── Recorded information ──

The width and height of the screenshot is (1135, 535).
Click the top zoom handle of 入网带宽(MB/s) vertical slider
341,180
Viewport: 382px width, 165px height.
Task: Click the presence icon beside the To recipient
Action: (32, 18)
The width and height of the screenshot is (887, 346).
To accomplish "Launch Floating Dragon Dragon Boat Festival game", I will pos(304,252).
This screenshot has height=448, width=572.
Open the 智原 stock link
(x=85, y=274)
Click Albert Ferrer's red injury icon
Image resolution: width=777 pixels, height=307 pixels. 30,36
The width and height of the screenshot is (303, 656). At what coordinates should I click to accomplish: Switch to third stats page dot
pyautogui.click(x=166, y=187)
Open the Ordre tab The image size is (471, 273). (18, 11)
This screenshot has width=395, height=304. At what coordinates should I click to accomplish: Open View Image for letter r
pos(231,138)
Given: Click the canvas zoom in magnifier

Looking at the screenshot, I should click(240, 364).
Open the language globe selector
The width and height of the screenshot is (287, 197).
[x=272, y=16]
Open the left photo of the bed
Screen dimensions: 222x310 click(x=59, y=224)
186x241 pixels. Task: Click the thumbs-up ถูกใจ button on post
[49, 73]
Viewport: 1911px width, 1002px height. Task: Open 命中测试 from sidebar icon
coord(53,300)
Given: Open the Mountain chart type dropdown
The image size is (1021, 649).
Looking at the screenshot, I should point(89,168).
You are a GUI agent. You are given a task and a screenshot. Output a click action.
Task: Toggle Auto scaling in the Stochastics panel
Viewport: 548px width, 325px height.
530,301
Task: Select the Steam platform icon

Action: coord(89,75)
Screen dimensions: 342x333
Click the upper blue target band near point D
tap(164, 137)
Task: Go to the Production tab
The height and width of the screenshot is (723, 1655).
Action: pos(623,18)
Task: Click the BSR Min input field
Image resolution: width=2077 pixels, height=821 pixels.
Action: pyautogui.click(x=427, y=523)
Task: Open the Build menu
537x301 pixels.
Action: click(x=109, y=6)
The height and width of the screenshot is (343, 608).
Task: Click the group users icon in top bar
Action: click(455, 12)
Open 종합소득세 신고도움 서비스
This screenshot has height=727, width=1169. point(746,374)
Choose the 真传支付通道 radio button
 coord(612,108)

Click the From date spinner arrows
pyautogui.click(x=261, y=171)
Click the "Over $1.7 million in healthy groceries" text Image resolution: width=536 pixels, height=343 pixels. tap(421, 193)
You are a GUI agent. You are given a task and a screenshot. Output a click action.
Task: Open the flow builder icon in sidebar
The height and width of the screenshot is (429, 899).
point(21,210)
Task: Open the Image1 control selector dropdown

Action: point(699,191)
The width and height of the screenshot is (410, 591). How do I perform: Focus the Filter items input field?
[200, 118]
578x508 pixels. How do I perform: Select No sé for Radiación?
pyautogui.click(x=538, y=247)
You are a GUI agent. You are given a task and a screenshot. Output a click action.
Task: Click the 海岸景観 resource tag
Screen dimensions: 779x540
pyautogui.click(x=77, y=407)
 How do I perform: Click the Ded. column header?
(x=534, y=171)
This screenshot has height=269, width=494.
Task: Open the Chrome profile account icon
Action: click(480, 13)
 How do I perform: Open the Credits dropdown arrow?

───

* **To do**
Rewrite every line of the listing above as a numbered list, omitting the blank lines.

* **Solution to the exercise**
1. The width and height of the screenshot is (1135, 535).
2. Click the top zoom handle of 入网带宽(MB/s) vertical slider
3. 341,180
4. Viewport: 382px width, 165px height.
5. Task: Click the presence icon beside the To recipient
6. Action: (32, 18)
7. The width and height of the screenshot is (887, 346).
8. To accomplish "Launch Floating Dragon Dragon Boat Festival game", I will pos(304,252).
9. This screenshot has height=448, width=572.
10. Open the 智原 stock link
11. (x=85, y=274)
12. Click Albert Ferrer's red injury icon
13. Image resolution: width=777 pixels, height=307 pixels. 30,36
14. The width and height of the screenshot is (303, 656). At what coordinates should I click to accomplish: Switch to third stats page dot
15. pyautogui.click(x=166, y=187)
16. Open the Ordre tab The image size is (471, 273). (18, 11)
17. This screenshot has width=395, height=304. At what coordinates should I click to accomplish: Open View Image for letter r
18. pos(231,138)
19. Given: Click the canvas zoom in magnifier
20. Looking at the screenshot, I should click(240, 364).
21. Open the language globe selector
22. The width and height of the screenshot is (287, 197).
23. [x=272, y=16]
24. Open the left photo of the bed
25. Screen dimensions: 222x310 click(x=59, y=224)
26. 186x241 pixels. Task: Click the thumbs-up ถูกใจ button on post
27. [49, 73]
28. Viewport: 1911px width, 1002px height. Task: Open 命中测试 from sidebar icon
29. coord(53,300)
30. Given: Open the Mountain chart type dropdown
31. The image size is (1021, 649).
32. Looking at the screenshot, I should point(89,168).
33. You are a GUI agent. You are given a task and a screenshot. Output a click action.
34. Task: Toggle Auto scaling in the Stochastics panel
35. Viewport: 548px width, 325px height.
36. 530,301
37. Task: Select the Steam platform icon
38. Action: coord(89,75)
39. Screen dimensions: 342x333
40. Click the upper blue target band near point D
41. tap(164, 137)
42. Task: Go to the Production tab
43. The height and width of the screenshot is (723, 1655).
44. Action: pos(623,18)
45. Task: Click the BSR Min input field
46. Image resolution: width=2077 pixels, height=821 pixels.
47. Action: pyautogui.click(x=427, y=523)
48. Task: Open the Build menu
49. 537x301 pixels.
50. Action: click(x=109, y=6)
51. The height and width of the screenshot is (343, 608).
52. Task: Click the group users icon in top bar
53. Action: click(455, 12)
54. Open 종합소득세 신고도움 서비스
55. This screenshot has height=727, width=1169. point(746,374)
56. Choose the 真传支付通道 radio button
57.  coord(612,108)
58. Click the From date spinner arrows
59. pyautogui.click(x=261, y=171)
60. Click the "Over $1.7 million in healthy groceries" text Image resolution: width=536 pixels, height=343 pixels. tap(421, 193)
61. You are a GUI agent. You are given a task and a screenshot. Output a click action.
62. Task: Open the flow builder icon in sidebar
63. The height and width of the screenshot is (429, 899).
64. point(21,210)
65. Task: Open the Image1 control selector dropdown
66. Action: point(699,191)
67. The width and height of the screenshot is (410, 591). How do I perform: Focus the Filter items input field?
68. [200, 118]
69. 578x508 pixels. How do I perform: Select No sé for Radiación?
70. pyautogui.click(x=538, y=247)
71. You are a GUI agent. You are given a task and a screenshot. Output a click action.
72. Task: Click the 海岸景観 resource tag
73. Screen dimensions: 779x540
74. pyautogui.click(x=77, y=407)
75.  How do I perform: Click the Ded. column header?
76. (x=534, y=171)
77. This screenshot has height=269, width=494.
78. Task: Open the Chrome profile account icon
79. Action: click(480, 13)
80.  How do I perform: Open the Credits dropdown arrow?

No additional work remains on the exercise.